I really am not kidding. He gave me the reason without any apparent sense of shame or appreciation that this was not acceptable. His expectation was that I’d be perfectly OK with this - the only problem he saw was in the lateness.
But many of the problems I faced when dealing with student issues were not, primarily, culture driven.
The lecturers were buffeted from both sides, often having to fend off attacks from the ‘management’ as well as the students. My first inkling of this was during my first semester when the Dean told me I needed to adjust the grade boundaries to achieve a more ‘acceptable’ GPA on an exam I’d set. One lecturer described his first few years working there as a gradual process of lowering standards and manipulating grades until the management no longer gave him any hassle.
But the students were just as bad. The student cohort was made up, roughly, of 80% local and 20% expat students. We had an exchange program with students from Eritrea. The Eritrean students were usually very good and got excellent grades. At one point a delegation of local students went to the Department Head and demanded (yes, demanded) that the tests and exams of local students be marked more leniently in order to achieve grade parity with the Eritreans. They’re better than us, one student said, and so you need to take that into account when grading1.
Diversity administrators everywhere must be squealing with delight and admiration at this student-led protest to achieve equity.
But there were more substantive (systemic?) issues that were a bigger problem.

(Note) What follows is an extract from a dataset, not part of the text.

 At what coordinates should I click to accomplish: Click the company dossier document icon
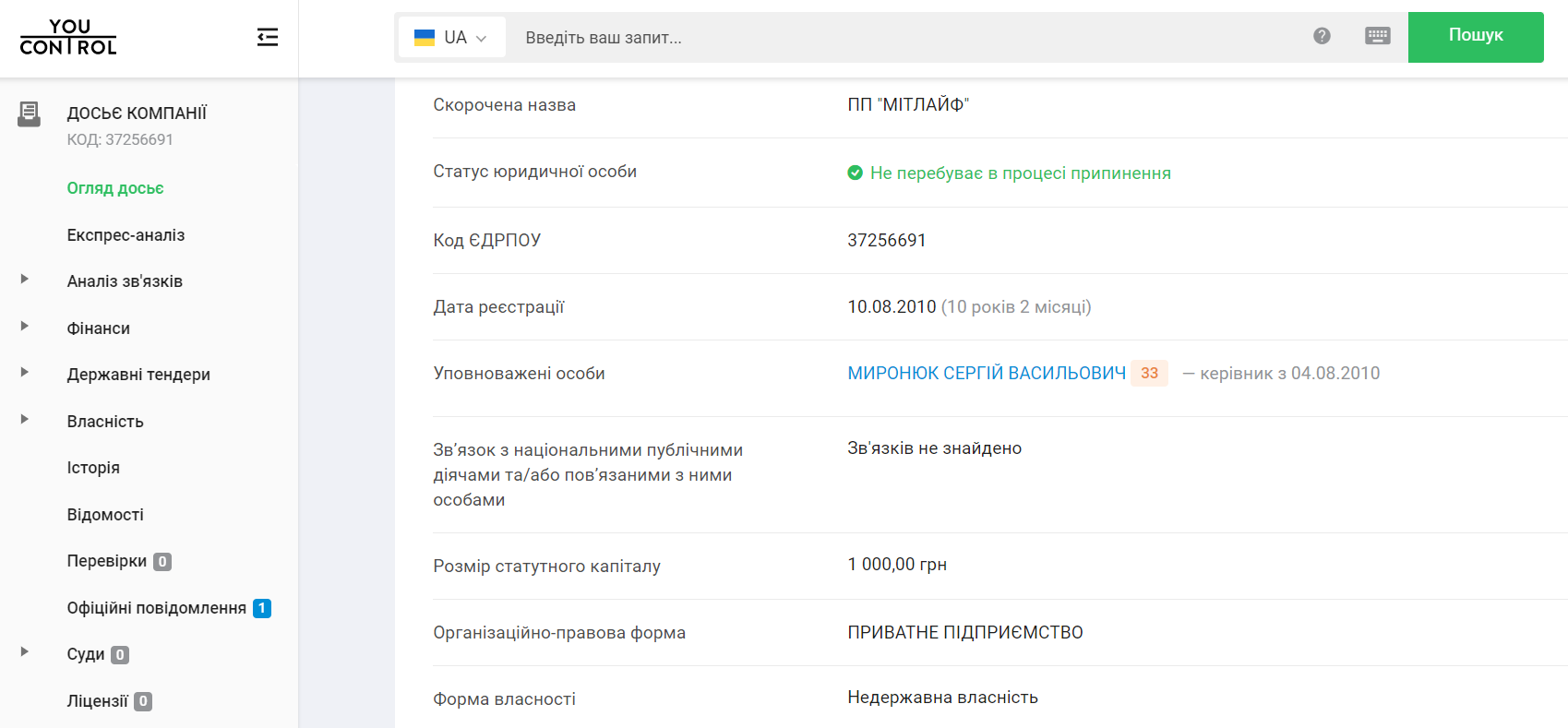(30, 113)
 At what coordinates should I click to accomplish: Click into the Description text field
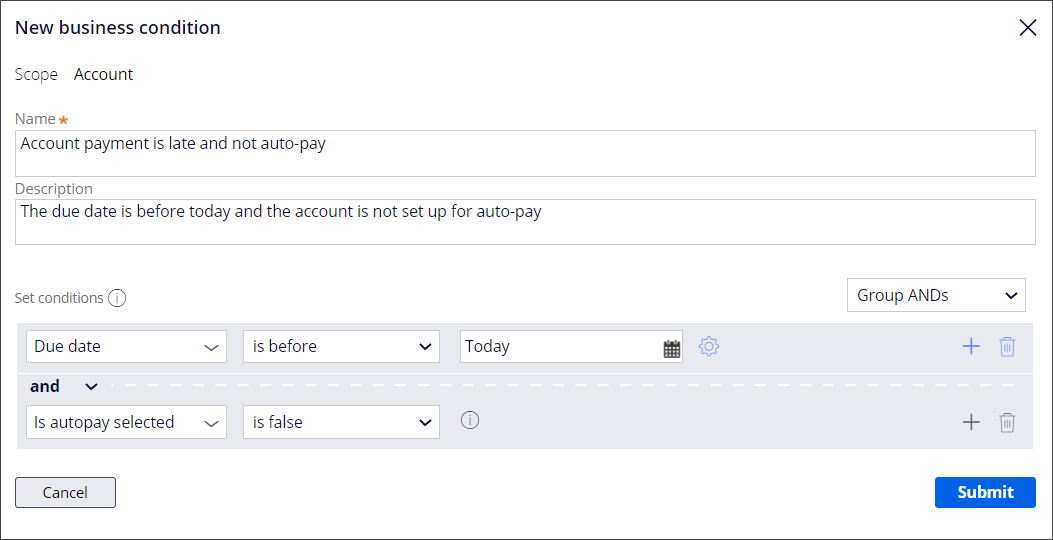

Most of the students had no idea how to effectively study. I’d always open any lecture course with a mini-review of how to develop a good understanding and, therefore, get better grades.
There were 3 key elements to my advice
Practice
Practice
Practice
It was very difficult to get across to the students just how critical, for the technical disciplines, continual practice is2.
Most of them seemed to adopt the position that all they needed to do was to turn up to lectures and take notes and, provided they memorized the notes, they’d get good grades. One student even went so far (with another lecturer) to raise a formal complaint that there was a question on an examination that she hadn’t seen before in class, and so this question needed to be removed from consideration when it came to her grade. Thankfully, the management weren’t on the side of the students this time.
There were some curious side effects of this “head-stuffing” attitude to learning and understanding. One lecturer teaching the first Calculus course covered a problem where an observer is watching a rocket take off vertically. The problem was to work out the rate of change of the angle between the top of the rocket and the observer given the upward rate of change of the motion of the rocket. He covered this problem in class. He gave them homework problems based on it. He did everything he could to help them understand it.
Except one thing.
When it came to exam he thought he’d give them an easy question (easy for anyone who’d understood the technique) but he phrased it in terms of a balloon rising vertically this time. He was astonished to find a significant minority (about a third) of students couldn’t do this question, despite having successfully completed their homework questions, because it was now about balloons and so it was a different question!
The inability to abstract the essentials of what the question was about seemed to be a serious problem.
This is a known problem and is largely responsible for the difficulty in algebra. Students are often OK with manipulation of questions when all the quantities are given numerical values. But if the same question, requiring the same techniques, is cast in terms of letters, they get hopelessly lost. They can’t make that abstractive step.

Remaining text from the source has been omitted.